Me he decantado por elegir las semillas de las cosas pequeñas.
Vuelvo a casa, a orillas de mi río Tormes. Otra vez están las garzas, fieles como ayer. Los vencejos sobrevuelan nuestra isla particular, como garantizándonos las maravillas de la creación, garantizando su existencia.

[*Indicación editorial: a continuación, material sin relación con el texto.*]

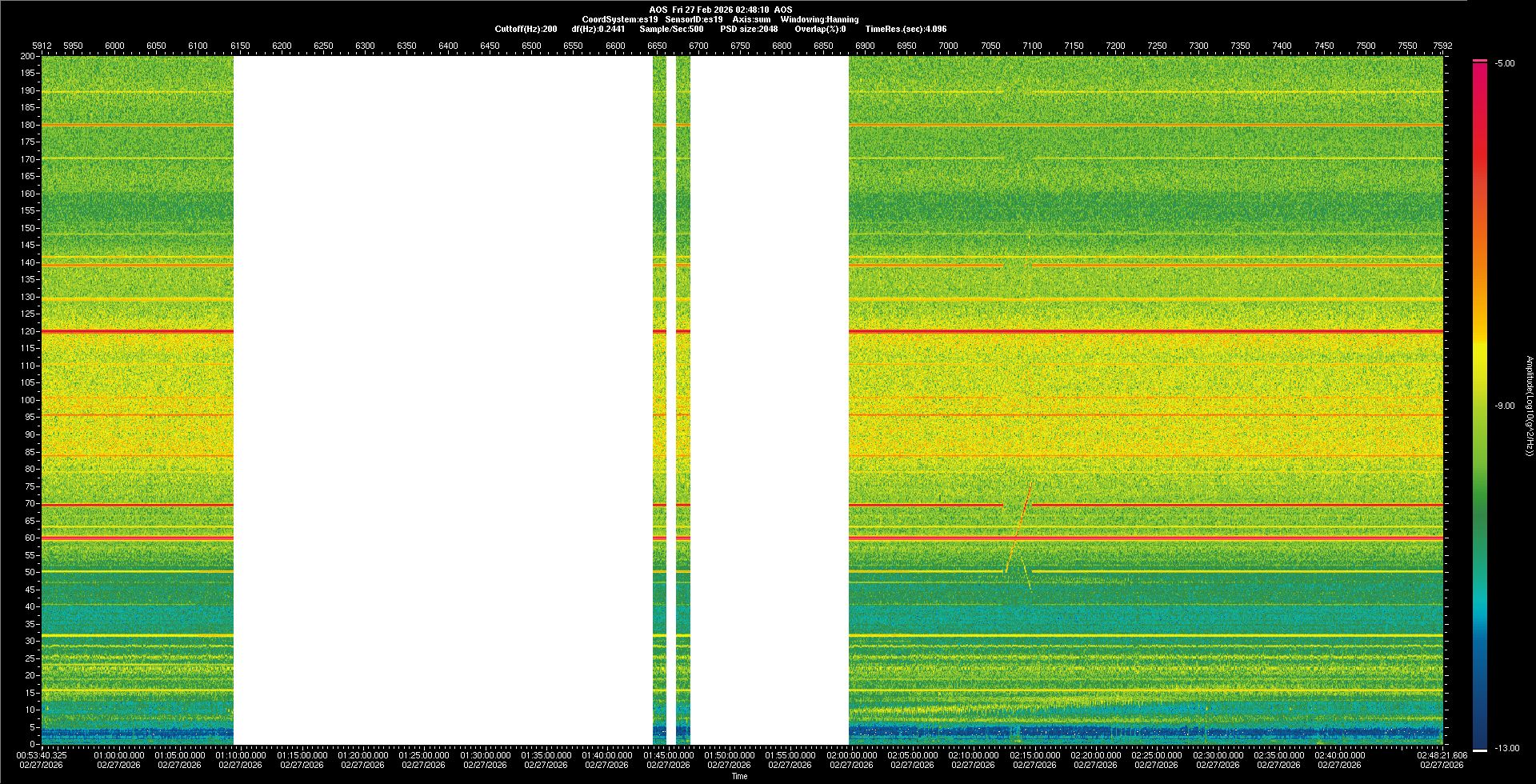
Task: Click the 02:48:21.606 end time label
Action: pyautogui.click(x=1442, y=754)
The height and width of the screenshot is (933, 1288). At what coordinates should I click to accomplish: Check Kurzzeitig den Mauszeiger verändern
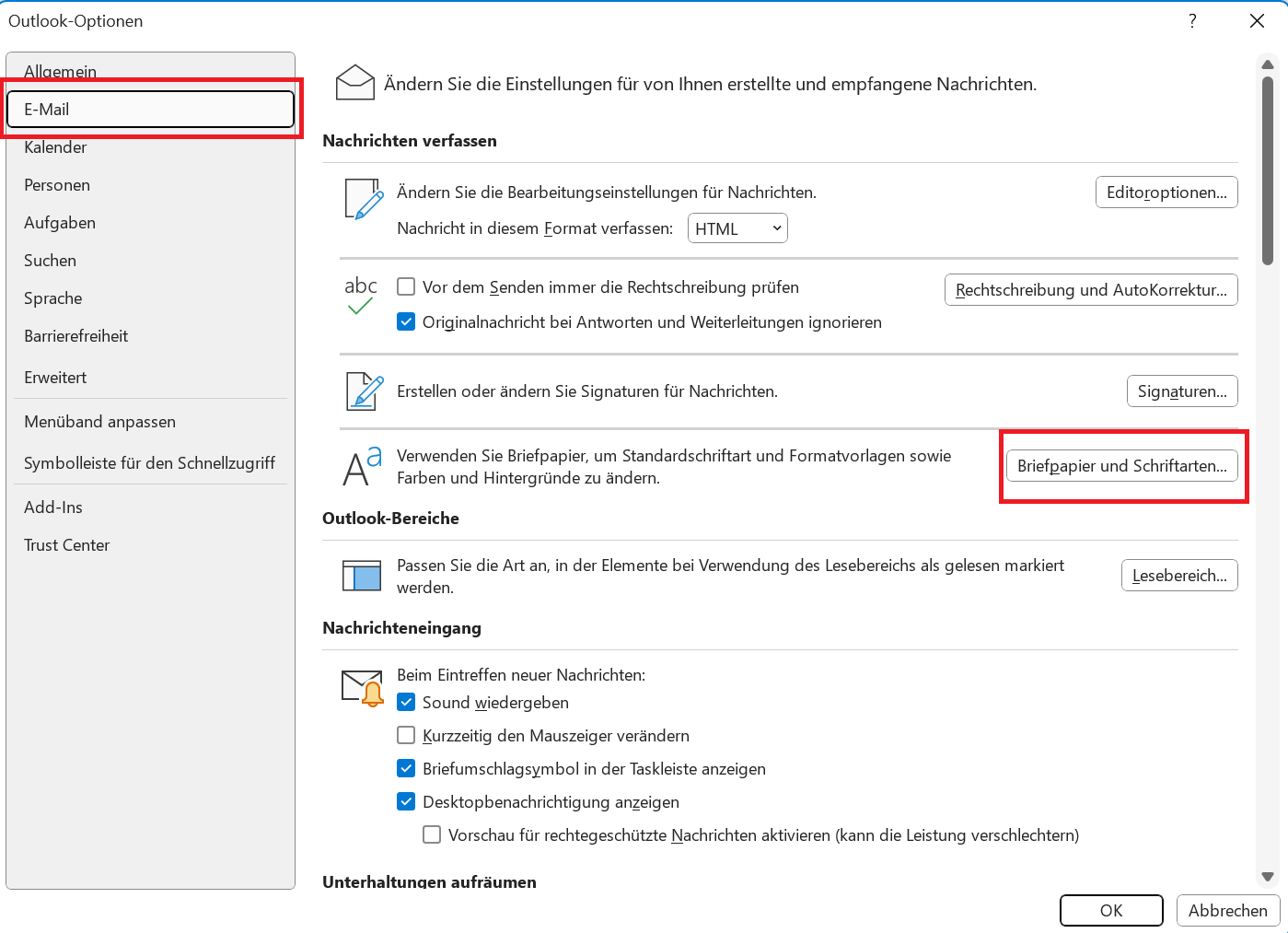[406, 736]
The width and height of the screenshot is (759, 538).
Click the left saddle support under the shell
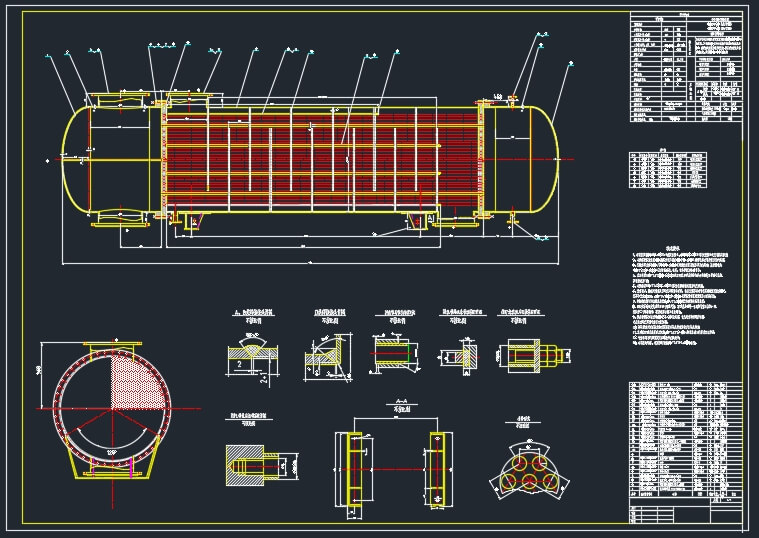click(x=186, y=220)
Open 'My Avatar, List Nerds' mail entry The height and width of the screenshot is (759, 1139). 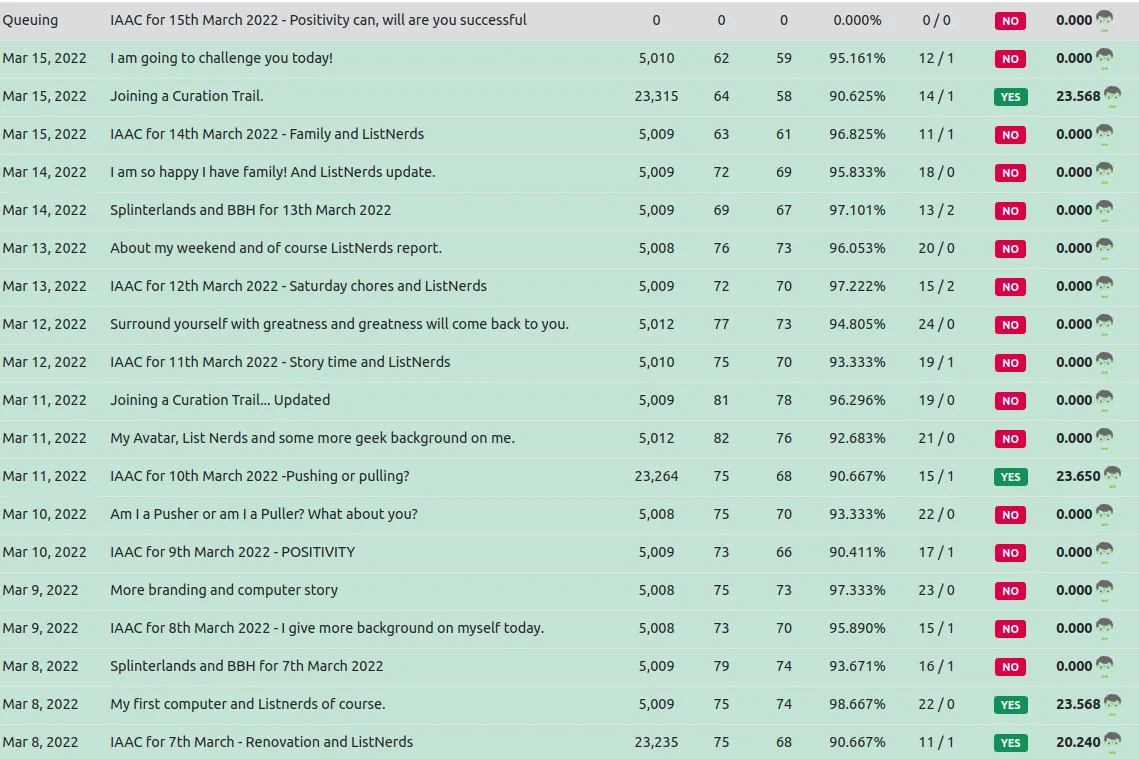click(312, 438)
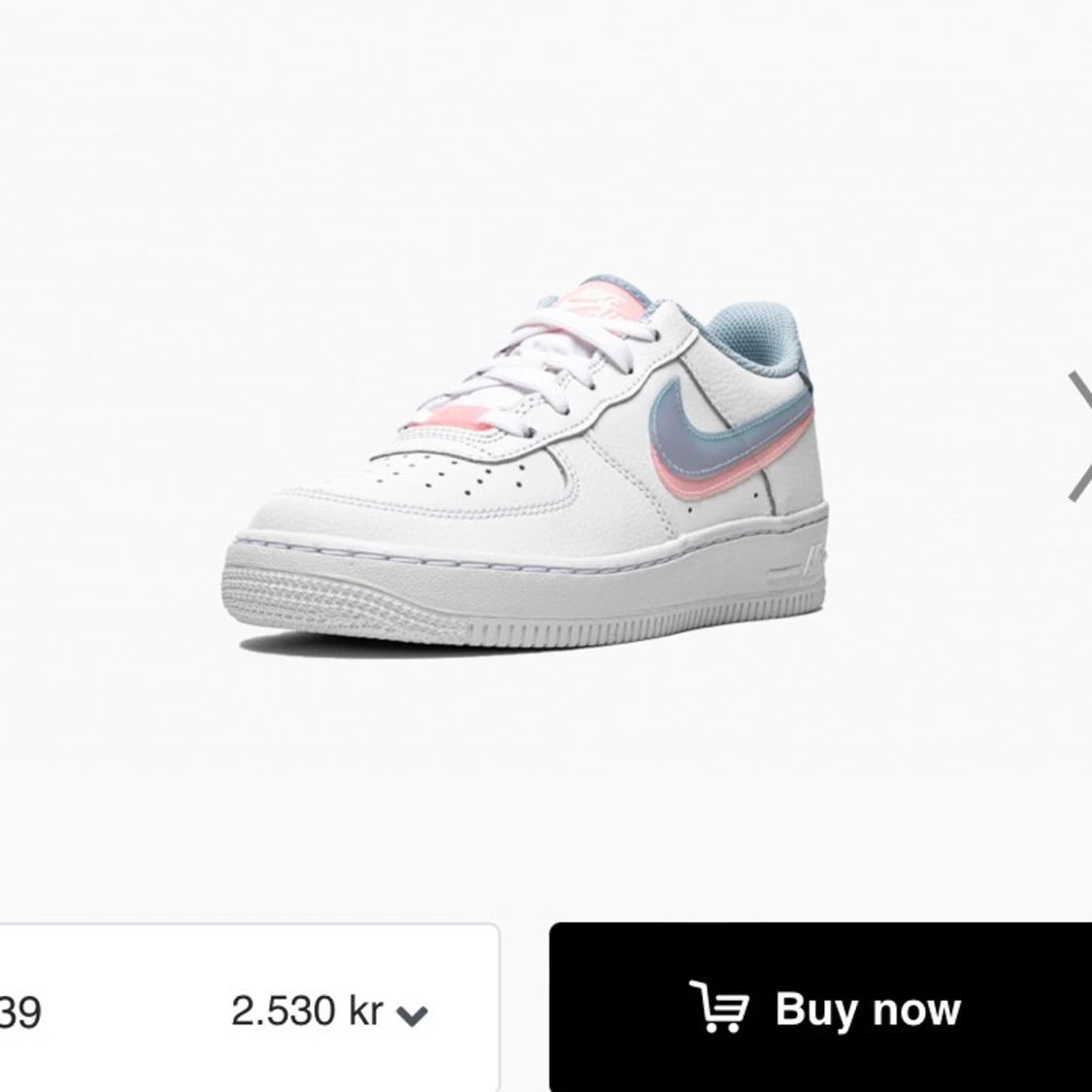Advance to the next product photo
Screen dimensions: 1092x1092
tap(1077, 437)
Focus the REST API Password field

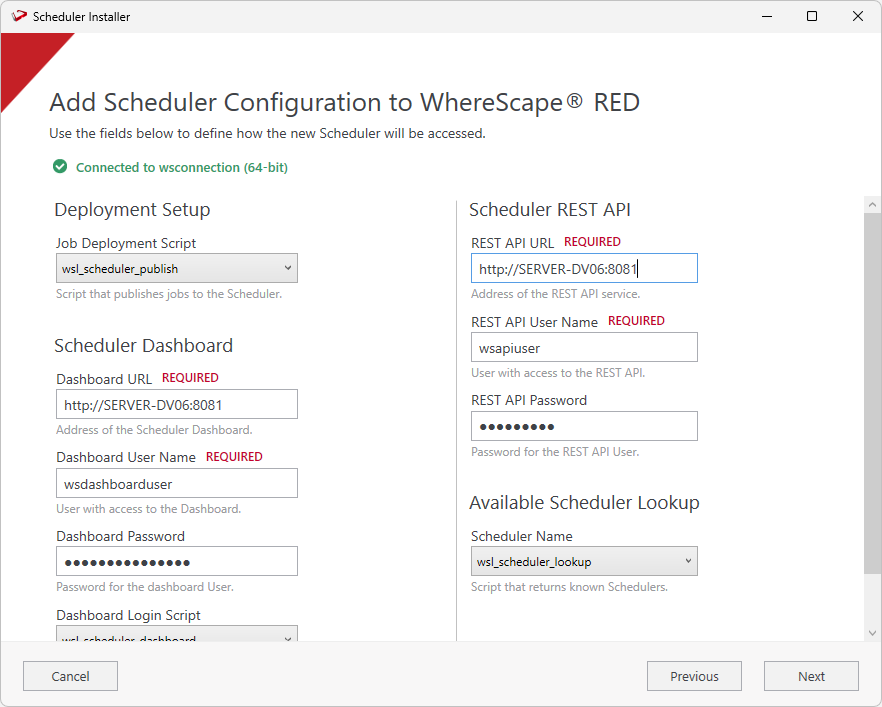click(x=584, y=426)
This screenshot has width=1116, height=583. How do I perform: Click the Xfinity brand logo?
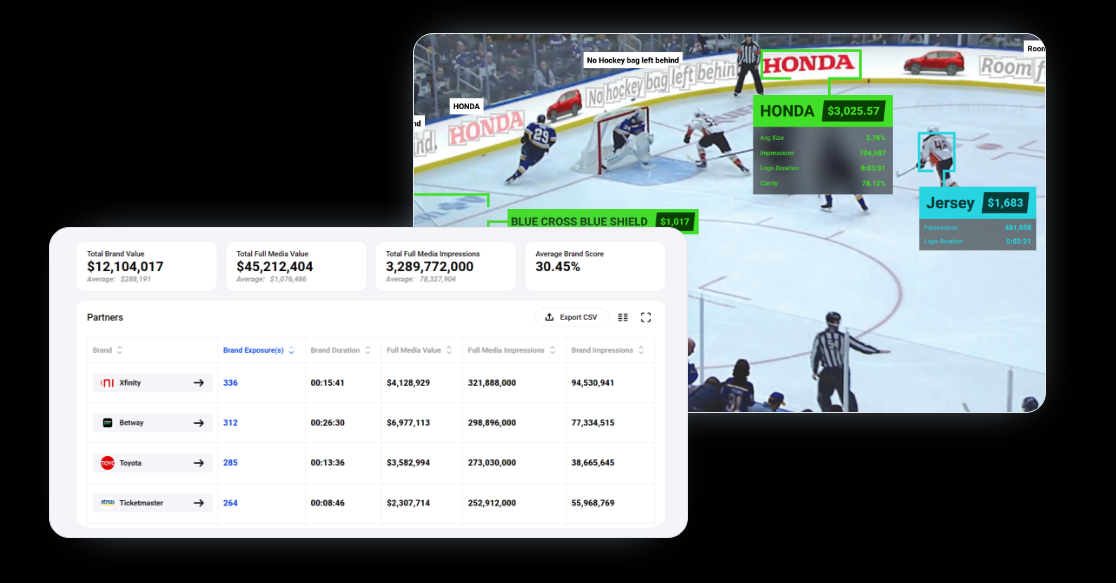tap(110, 383)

Un día antes de viajar, alguien me dejó un mensaje escrito, en el que me pedía que leyera Isaías 55. No reconocí al remitente, pero agradecí que me despidieran con la Palabra que es el mejor bálsamo; es nuestro oasis, remanso de paz, directriz. Ahí va un fragmento:
“Porque como desciende de los cielos la lluvia y la nieve,
y no vuelve allá, sino que riega la tierra, y la hace
germinar y producir, y da semilla al que siembra, y pan
al que come, así será mi palabra que sale de mi boca;
no volverá a mí vacía, sino que hará lo que yo quiero,
y será prosperada en aquello para que la envié.
Porque con alegría saldréis, y con paz seréis vueltos;
los montes y los collados levantarán canción delante de vosotros,
y todos los árboles del campo darán palmadas de aplauso.
En lugar de la zarza crecerá ciprés, y en lugar de la ortiga
crecerá arrayán; y será a Jehová por nombre, por señal
eterna que nunca será raída”.
Gracias a quien me envió este mensaje de Esperanza. Sí, Su palabra nunca volverá a Él vacía. Cumplirá sus objetivos.
Con certeza, durante cada viaje, Dios tiene planes para nosotros. Y deseos, sueños, de que no volveremos igual. Algo tenemos que traer; semillas nuevas, distintas; fertilizantes novedosos, que alegren la tierra que será plantada. Cada salida y entrada tiene su valor. Cada vez que alzamos nuestros ojos a los montes, allí está Él guardándonos. Cuán dulces son sus palabras que nos transportan seguros hacia los puertos más lejanos, pero sabiendo que puede haber diez mil olas a diestra y a siniestra, mas no nos tocarán, a menos que Él así lo estime. Él guarda la salida y la entrada.
De mi última travesía, he recorrido a pie tantas calles y recovecos para imprimirme de realidades. Conocer. Sentir. Y ante la impotencia de no poder hacer nada por falta de fuerzas, me he decantado por elegir las semillas de las cosas pequeñas. Esas a las que pocos le dan importancia, lo cual es mejor, ya que no estaré en continua puja. O sí, pero de otra manera.
Caminando encontré una semilla que utilizaba los mínimos recursos, esos escasísimos, para crecer. Resulta que se dio cuenta de que tenía que mirar el ambiente que la rodeaba, respirar su aire, reconocer su aroma, llorar sus penas, gustar su hambre, vibrar con sus alegrías. Y supo que no quería controlar la mesa, sino estar sentada en ella. Pero no quedarse sentada por mucho tiempo, pues podría gustarle y la levantada sería difícil.